PTLD affecting the bowel was found in three of our cases, two within the large bowel and one within the terminal ileum. Other studies have reported higher rates of 50% and 30% and have found it to be associated with a high perforation rate [3, 15]. A more recent study quoted an incidence of 15% for bowel PTLD which is similar to our result (13%) [10]. No patient in the current series suffered bowel perforation. Two out of three patients had large bowel pathology and one had pre-existing inflammatory bowel disease [10]. The latter raises the possibility of an association between inflammatory bowel disease and PTLD accelerated by immunosuppression.
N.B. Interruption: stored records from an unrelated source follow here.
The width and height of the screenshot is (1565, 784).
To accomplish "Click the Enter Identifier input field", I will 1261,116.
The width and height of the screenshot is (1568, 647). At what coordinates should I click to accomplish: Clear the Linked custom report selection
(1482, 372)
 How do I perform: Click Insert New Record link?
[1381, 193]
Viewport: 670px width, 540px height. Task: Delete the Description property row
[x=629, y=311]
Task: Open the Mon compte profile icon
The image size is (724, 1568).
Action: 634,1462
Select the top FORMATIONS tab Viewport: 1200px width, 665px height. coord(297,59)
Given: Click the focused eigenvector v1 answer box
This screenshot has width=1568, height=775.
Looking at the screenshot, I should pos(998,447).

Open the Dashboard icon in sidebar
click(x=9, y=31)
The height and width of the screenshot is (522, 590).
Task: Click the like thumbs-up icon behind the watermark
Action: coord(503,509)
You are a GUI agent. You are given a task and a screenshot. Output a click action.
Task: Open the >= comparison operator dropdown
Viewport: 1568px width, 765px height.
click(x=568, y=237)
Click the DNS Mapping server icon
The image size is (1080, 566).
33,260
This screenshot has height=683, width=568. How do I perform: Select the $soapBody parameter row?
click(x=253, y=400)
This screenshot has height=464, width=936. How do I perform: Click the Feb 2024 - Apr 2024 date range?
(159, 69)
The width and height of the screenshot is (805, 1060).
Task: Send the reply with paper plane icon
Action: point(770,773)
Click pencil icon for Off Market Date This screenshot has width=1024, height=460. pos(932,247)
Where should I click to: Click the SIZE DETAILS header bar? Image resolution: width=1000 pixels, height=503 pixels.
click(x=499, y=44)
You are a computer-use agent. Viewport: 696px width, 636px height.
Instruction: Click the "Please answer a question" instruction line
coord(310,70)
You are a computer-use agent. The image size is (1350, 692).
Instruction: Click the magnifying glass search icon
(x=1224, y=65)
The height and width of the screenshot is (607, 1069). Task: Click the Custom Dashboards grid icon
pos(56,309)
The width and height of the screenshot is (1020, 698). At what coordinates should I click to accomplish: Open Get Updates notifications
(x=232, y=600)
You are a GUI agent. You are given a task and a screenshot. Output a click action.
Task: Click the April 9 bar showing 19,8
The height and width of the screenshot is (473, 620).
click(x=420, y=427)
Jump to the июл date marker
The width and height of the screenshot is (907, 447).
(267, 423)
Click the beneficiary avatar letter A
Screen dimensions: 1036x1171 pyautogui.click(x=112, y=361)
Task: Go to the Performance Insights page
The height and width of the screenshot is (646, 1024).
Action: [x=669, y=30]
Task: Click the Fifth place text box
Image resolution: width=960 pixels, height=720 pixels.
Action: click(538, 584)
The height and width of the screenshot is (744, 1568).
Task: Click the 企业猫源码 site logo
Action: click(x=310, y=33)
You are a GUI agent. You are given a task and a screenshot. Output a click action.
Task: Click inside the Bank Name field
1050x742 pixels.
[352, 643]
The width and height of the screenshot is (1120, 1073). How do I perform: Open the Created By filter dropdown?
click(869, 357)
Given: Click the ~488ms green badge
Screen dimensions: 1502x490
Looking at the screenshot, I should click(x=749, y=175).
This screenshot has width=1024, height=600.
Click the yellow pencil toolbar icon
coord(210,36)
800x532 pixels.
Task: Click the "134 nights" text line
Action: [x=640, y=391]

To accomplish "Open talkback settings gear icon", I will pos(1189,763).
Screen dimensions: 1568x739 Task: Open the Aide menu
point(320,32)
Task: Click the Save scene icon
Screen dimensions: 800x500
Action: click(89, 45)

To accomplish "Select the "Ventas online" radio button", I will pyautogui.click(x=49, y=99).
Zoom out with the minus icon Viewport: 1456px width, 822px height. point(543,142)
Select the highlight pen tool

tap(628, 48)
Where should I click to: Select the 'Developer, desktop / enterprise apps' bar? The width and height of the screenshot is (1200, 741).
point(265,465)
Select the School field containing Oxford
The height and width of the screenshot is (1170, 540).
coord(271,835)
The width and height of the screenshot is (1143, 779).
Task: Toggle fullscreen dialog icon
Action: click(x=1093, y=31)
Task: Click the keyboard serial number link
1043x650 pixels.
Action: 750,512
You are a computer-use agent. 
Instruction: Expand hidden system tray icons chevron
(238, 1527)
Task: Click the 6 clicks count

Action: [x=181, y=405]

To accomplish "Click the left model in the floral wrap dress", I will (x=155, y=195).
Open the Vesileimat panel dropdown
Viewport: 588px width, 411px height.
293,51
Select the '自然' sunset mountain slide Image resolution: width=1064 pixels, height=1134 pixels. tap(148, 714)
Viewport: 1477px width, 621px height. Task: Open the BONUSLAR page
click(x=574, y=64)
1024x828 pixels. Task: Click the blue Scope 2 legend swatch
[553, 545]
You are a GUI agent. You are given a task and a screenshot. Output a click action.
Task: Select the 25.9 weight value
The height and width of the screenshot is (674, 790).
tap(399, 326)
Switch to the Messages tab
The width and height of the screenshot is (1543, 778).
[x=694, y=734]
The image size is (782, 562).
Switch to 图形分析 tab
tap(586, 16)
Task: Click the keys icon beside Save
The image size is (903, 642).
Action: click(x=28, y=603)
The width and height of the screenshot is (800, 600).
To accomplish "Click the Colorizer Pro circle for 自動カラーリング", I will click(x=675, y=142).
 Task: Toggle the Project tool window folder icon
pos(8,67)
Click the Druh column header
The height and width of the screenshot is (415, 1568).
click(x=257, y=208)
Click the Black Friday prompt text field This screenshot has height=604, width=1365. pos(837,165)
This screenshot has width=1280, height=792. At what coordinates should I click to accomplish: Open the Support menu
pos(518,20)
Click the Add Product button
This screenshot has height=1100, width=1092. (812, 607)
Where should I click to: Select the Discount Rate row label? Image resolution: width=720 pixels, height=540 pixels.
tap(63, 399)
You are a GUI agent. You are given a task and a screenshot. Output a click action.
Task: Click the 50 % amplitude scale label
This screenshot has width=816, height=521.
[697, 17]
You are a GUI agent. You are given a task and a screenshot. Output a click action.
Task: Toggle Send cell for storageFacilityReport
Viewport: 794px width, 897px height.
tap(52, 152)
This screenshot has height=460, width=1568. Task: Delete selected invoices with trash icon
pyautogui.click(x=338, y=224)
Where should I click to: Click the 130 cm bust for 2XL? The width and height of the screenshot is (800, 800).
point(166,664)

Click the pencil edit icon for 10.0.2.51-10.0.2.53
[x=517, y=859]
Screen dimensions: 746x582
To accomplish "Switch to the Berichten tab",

After transplantation the presence of gastrointestinal disturbances should alert the clinician to the potential diagnosis of PTLD as well as the more common complications of infection and inflammation.
PTLD is a relatively uncommon but important complication of solid organ transplants. Patients often present with vague symptoms. It has a high mortality in our series (61%) as in previous reports (2270%) [3, 14, 16, 17]. The radiological abnormalities are diverse, with a longer time interval from the time of transplant to occurrence of PTLD than previously reported. The increased time interval and lower rate of PTLD compared with previous studies probably reflects the lower level of immunosuppression followed at our institution. Unfortunately our study lacks accurate detail of immunosuppressive regimens of the individual patients, but we do have a recognized low immunosuppression policy [19]. Obviously some of the imaging findings described in our series such as generalized splenomegaly, pleural effusions and lymphadenopathy are not specific for PTLD. However, in the context of a post-transplantation patient where there is clinical deterioration, it is not unreasonable to consider it and investigate the patient thoroughly; most of our patients had an imaging abnormality. Hence the radiologist needs to be alert to the possibility of the development and diverse nature of PTLD from a few months to several years after liver transplantation. When there is any clinical suspicion, cross-sectional imaging of the neck, chest, abdomen and pelvis (and head when focal neurology is present) should be performed to detect the wide range of potential abnormalities.
Received for publication February 7, 2005.
Revision received July 25, 2006.
Accepted for publication August 21, 2006.